YOUR INSTRUCTIONS » Print the records word for word, starting at the line containing "Where should I" and ending at the line containing "pos(1783,292)", with both of those lines included. Leave out the pictures.

DATA PROVIDED »
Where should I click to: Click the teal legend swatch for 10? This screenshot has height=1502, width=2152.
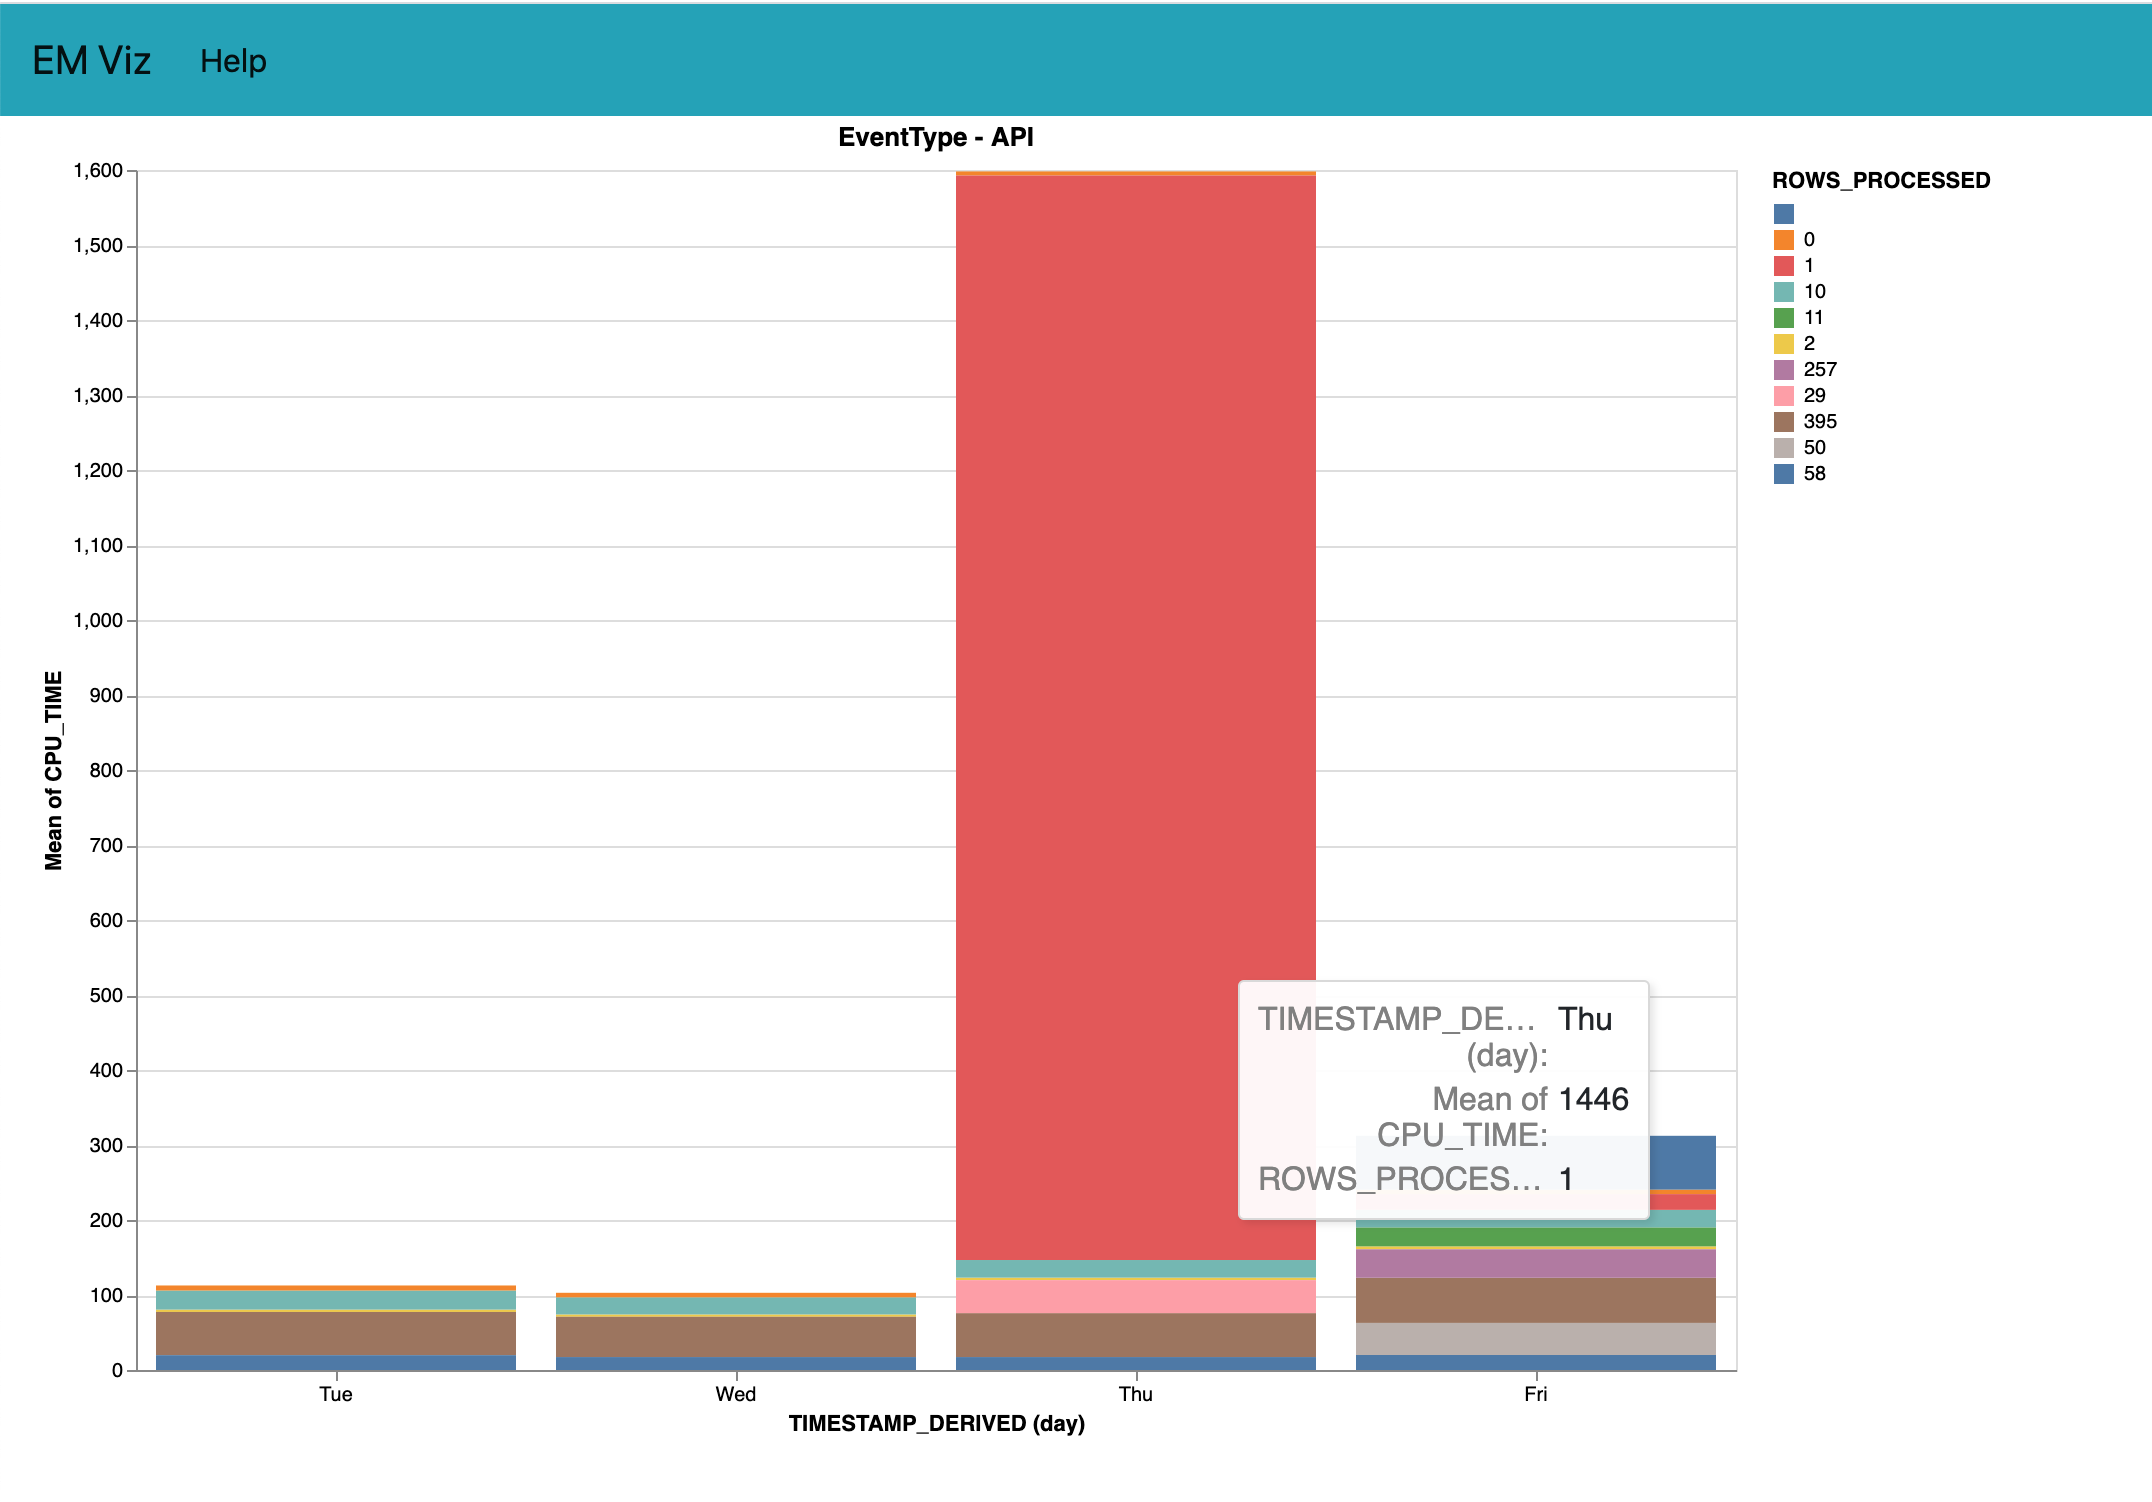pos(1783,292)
* * *
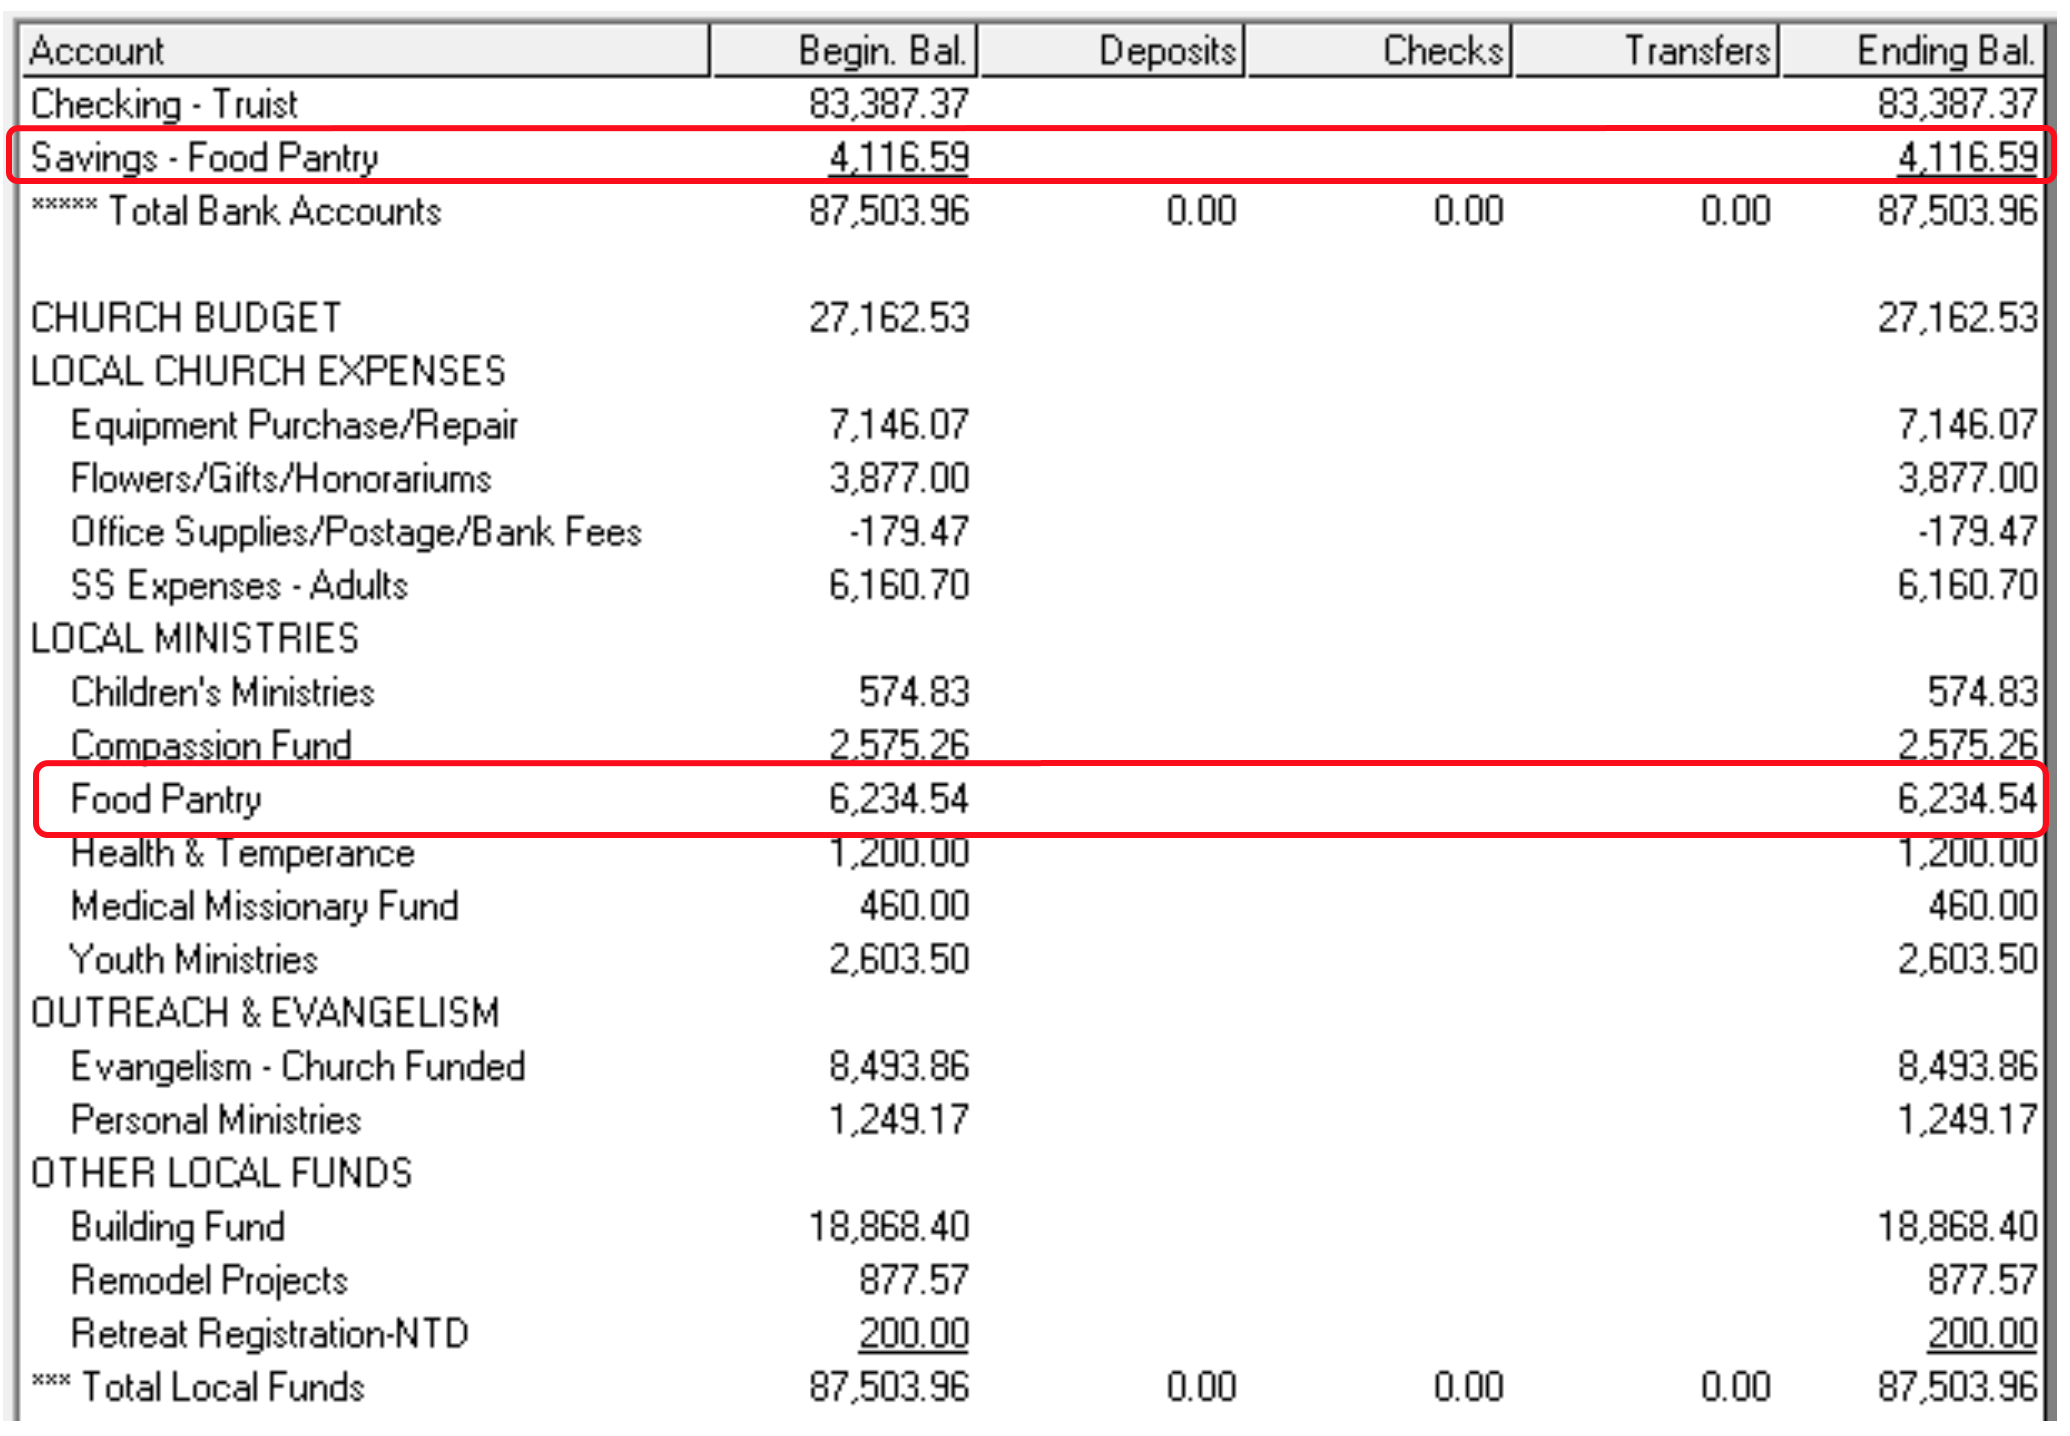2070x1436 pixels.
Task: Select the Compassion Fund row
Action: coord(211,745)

SOLUTION »
Where should I click to: Click the teal legend swatch for 10? This screenshot has height=1502, width=2152.
pos(1783,292)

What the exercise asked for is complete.